_THE INPUT_:

....

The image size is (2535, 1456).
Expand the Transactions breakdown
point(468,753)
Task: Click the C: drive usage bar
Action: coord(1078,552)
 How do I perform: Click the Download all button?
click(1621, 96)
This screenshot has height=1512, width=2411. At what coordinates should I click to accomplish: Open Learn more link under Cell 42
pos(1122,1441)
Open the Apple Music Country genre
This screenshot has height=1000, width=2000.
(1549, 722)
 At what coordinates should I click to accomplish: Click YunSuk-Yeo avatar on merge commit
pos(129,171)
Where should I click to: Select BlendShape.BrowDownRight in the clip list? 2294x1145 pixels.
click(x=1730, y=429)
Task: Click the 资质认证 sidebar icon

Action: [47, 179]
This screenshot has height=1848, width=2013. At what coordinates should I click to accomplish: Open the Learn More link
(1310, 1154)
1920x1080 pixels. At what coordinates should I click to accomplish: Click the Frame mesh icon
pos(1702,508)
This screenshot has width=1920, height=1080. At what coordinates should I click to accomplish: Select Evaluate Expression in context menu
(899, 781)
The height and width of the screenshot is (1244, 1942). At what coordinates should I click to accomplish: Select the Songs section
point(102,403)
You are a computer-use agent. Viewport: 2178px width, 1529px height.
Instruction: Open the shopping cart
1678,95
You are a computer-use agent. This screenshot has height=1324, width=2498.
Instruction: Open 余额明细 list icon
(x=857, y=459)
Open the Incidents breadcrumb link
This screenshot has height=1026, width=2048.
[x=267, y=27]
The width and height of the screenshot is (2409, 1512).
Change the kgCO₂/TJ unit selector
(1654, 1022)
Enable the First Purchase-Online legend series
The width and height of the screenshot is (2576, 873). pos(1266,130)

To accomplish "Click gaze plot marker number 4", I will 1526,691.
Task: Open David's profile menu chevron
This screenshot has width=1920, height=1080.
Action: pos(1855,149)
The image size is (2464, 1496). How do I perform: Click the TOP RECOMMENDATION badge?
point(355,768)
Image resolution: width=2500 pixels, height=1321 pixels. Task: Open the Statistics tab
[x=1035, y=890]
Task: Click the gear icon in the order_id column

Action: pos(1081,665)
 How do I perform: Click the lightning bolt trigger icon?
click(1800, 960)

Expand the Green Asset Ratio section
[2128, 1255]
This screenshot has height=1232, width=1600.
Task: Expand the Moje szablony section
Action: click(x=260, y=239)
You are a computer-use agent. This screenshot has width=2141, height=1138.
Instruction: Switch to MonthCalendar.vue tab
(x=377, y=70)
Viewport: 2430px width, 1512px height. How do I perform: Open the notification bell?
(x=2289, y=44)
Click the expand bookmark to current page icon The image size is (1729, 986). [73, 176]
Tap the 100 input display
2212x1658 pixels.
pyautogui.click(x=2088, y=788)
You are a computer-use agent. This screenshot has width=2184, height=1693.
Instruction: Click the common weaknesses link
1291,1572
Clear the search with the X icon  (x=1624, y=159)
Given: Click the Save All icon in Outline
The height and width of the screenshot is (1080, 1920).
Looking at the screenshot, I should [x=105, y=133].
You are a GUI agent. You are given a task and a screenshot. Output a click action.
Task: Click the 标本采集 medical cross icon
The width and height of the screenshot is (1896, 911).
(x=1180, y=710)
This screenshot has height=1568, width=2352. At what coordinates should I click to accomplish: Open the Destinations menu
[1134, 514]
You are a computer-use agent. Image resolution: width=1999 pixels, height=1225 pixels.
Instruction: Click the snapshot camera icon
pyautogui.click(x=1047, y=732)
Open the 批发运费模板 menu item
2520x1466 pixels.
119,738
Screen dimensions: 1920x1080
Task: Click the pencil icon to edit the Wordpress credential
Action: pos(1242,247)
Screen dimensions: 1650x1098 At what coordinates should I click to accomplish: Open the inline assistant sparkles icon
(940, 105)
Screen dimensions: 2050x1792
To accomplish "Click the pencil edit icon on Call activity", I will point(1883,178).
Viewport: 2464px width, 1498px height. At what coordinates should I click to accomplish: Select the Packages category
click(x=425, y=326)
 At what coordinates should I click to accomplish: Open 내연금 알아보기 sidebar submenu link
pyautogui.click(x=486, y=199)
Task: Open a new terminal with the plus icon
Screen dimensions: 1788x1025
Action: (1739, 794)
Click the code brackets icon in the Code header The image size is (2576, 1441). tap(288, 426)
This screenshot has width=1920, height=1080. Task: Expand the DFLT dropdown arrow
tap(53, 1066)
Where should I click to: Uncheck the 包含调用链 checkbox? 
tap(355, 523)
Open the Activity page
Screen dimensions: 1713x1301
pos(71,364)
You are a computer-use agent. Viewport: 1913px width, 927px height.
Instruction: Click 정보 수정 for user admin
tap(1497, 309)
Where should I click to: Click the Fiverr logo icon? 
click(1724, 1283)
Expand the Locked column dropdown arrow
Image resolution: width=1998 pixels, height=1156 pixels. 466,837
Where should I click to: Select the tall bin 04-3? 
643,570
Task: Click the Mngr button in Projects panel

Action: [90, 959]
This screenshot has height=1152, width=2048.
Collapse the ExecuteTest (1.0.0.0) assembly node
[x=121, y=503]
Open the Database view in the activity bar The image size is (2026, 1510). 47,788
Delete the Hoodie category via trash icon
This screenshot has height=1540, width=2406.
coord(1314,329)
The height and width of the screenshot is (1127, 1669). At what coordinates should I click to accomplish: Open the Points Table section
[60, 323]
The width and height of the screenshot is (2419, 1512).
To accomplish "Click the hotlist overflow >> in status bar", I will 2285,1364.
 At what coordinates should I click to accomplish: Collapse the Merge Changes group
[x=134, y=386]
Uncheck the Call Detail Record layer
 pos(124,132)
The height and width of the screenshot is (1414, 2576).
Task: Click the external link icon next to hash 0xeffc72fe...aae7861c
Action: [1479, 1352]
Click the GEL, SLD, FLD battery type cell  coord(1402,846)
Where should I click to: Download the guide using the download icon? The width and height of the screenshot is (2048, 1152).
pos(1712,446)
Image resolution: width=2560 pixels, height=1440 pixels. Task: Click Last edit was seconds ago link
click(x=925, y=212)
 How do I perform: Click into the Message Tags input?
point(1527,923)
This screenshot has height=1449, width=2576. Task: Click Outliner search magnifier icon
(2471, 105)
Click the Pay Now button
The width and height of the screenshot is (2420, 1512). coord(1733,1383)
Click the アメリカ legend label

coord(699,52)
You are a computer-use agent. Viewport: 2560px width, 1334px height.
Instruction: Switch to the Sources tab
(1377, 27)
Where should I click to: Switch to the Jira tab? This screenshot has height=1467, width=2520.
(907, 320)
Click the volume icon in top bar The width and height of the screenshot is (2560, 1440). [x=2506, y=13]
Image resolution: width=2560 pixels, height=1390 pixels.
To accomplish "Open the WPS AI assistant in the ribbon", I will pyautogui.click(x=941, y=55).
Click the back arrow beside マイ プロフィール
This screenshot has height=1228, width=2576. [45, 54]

....

_TASK ITEM_:
Every record above is to be written out exactly.

_SOLUTION BELOW_:
The image size is (2535, 1456).
Expand the Transactions breakdown
point(468,753)
Task: Click the C: drive usage bar
Action: coord(1078,552)
 How do I perform: Click the Download all button?
click(1621, 96)
This screenshot has height=1512, width=2411. At what coordinates should I click to accomplish: Open Learn more link under Cell 42
pos(1122,1441)
Open the Apple Music Country genre
This screenshot has height=1000, width=2000.
(1549, 722)
 At what coordinates should I click to accomplish: Click YunSuk-Yeo avatar on merge commit
pos(129,171)
Where should I click to: Select BlendShape.BrowDownRight in the clip list? 2294x1145 pixels.
click(x=1730, y=429)
Task: Click the 资质认证 sidebar icon

Action: [47, 179]
This screenshot has height=1848, width=2013. At what coordinates should I click to accomplish: Open the Learn More link
(1310, 1154)
1920x1080 pixels. At what coordinates should I click to accomplish: Click the Frame mesh icon
pos(1702,508)
This screenshot has width=1920, height=1080. At what coordinates should I click to accomplish: Select Evaluate Expression in context menu
(899, 781)
The height and width of the screenshot is (1244, 1942). At what coordinates should I click to accomplish: Select the Songs section
point(102,403)
You are a computer-use agent. Viewport: 2178px width, 1529px height.
Instruction: Open the shopping cart
1678,95
You are a computer-use agent. This screenshot has height=1324, width=2498.
Instruction: Open 余额明细 list icon
(x=857, y=459)
Open the Incidents breadcrumb link
This screenshot has height=1026, width=2048.
[x=267, y=27]
The width and height of the screenshot is (2409, 1512).
Change the kgCO₂/TJ unit selector
(1654, 1022)
Enable the First Purchase-Online legend series
The width and height of the screenshot is (2576, 873). pos(1266,130)

To accomplish "Click gaze plot marker number 4", I will 1526,691.
Task: Open David's profile menu chevron
This screenshot has width=1920, height=1080.
Action: pos(1855,149)
The image size is (2464, 1496). How do I perform: Click the TOP RECOMMENDATION badge?
point(355,768)
Image resolution: width=2500 pixels, height=1321 pixels. Task: Open the Statistics tab
[x=1035, y=890]
Task: Click the gear icon in the order_id column

Action: pos(1081,665)
 How do I perform: Click the lightning bolt trigger icon?
click(1800, 960)

Expand the Green Asset Ratio section
[2128, 1255]
This screenshot has height=1232, width=1600.
Task: Expand the Moje szablony section
Action: click(x=260, y=239)
You are a computer-use agent. This screenshot has width=2141, height=1138.
Instruction: Switch to MonthCalendar.vue tab
(x=377, y=70)
Viewport: 2430px width, 1512px height. How do I perform: Open the notification bell?
(x=2289, y=44)
Click the expand bookmark to current page icon The image size is (1729, 986). [73, 176]
Tap the 100 input display
2212x1658 pixels.
pyautogui.click(x=2088, y=788)
You are a computer-use agent. This screenshot has width=2184, height=1693.
Instruction: Click the common weaknesses link
1291,1572
Clear the search with the X icon  (x=1624, y=159)
Given: Click the Save All icon in Outline
The height and width of the screenshot is (1080, 1920).
Looking at the screenshot, I should [x=105, y=133].
You are a GUI agent. You are given a task and a screenshot. Output a click action.
Task: Click the 标本采集 medical cross icon
The width and height of the screenshot is (1896, 911).
(x=1180, y=710)
This screenshot has height=1568, width=2352. At what coordinates should I click to accomplish: Open the Destinations menu
[1134, 514]
You are a computer-use agent. Image resolution: width=1999 pixels, height=1225 pixels.
Instruction: Click the snapshot camera icon
pyautogui.click(x=1047, y=732)
Open the 批发运费模板 menu item
2520x1466 pixels.
119,738
Screen dimensions: 1920x1080
Task: Click the pencil icon to edit the Wordpress credential
Action: pos(1242,247)
Screen dimensions: 1650x1098 At what coordinates should I click to accomplish: Open the inline assistant sparkles icon
(940, 105)
Screen dimensions: 2050x1792
To accomplish "Click the pencil edit icon on Call activity", I will point(1883,178).
Viewport: 2464px width, 1498px height. At what coordinates should I click to accomplish: Select the Packages category
click(x=425, y=326)
 At what coordinates should I click to accomplish: Open 내연금 알아보기 sidebar submenu link
pyautogui.click(x=486, y=199)
Task: Open a new terminal with the plus icon
Screen dimensions: 1788x1025
Action: (1739, 794)
Click the code brackets icon in the Code header The image size is (2576, 1441). tap(288, 426)
This screenshot has width=1920, height=1080. Task: Expand the DFLT dropdown arrow
tap(53, 1066)
Where should I click to: Uncheck the 包含调用链 checkbox? 
tap(355, 523)
Open the Activity page
Screen dimensions: 1713x1301
pos(71,364)
You are a computer-use agent. Viewport: 1913px width, 927px height.
Instruction: Click 정보 수정 for user admin
tap(1497, 309)
Where should I click to: Click the Fiverr logo icon? 
click(1724, 1283)
Expand the Locked column dropdown arrow
Image resolution: width=1998 pixels, height=1156 pixels. 466,837
Where should I click to: Select the tall bin 04-3? 
643,570
Task: Click the Mngr button in Projects panel

Action: [90, 959]
This screenshot has height=1152, width=2048.
Collapse the ExecuteTest (1.0.0.0) assembly node
[x=121, y=503]
Open the Database view in the activity bar The image size is (2026, 1510). 47,788
Delete the Hoodie category via trash icon
This screenshot has height=1540, width=2406.
coord(1314,329)
The height and width of the screenshot is (1127, 1669). At what coordinates should I click to accomplish: Open the Points Table section
[60, 323]
The width and height of the screenshot is (2419, 1512).
To accomplish "Click the hotlist overflow >> in status bar", I will 2285,1364.
 At what coordinates should I click to accomplish: Collapse the Merge Changes group
[x=134, y=386]
Uncheck the Call Detail Record layer
 pos(124,132)
The height and width of the screenshot is (1414, 2576).
Task: Click the external link icon next to hash 0xeffc72fe...aae7861c
Action: [1479, 1352]
Click the GEL, SLD, FLD battery type cell  coord(1402,846)
Where should I click to: Download the guide using the download icon? The width and height of the screenshot is (2048, 1152).
pos(1712,446)
Image resolution: width=2560 pixels, height=1440 pixels. Task: Click Last edit was seconds ago link
click(x=925, y=212)
 How do I perform: Click into the Message Tags input?
point(1527,923)
This screenshot has height=1449, width=2576. Task: Click Outliner search magnifier icon
(2471, 105)
Click the Pay Now button
The width and height of the screenshot is (2420, 1512). coord(1733,1383)
Click the アメリカ legend label

coord(699,52)
You are a computer-use agent. Viewport: 2560px width, 1334px height.
Instruction: Switch to the Sources tab
(1377, 27)
Where should I click to: Switch to the Jira tab? This screenshot has height=1467, width=2520.
(907, 320)
Click the volume icon in top bar The width and height of the screenshot is (2560, 1440). [x=2506, y=13]
Image resolution: width=2560 pixels, height=1390 pixels.
To accomplish "Open the WPS AI assistant in the ribbon", I will pyautogui.click(x=941, y=55).
Click the back arrow beside マイ プロフィール
This screenshot has height=1228, width=2576. [45, 54]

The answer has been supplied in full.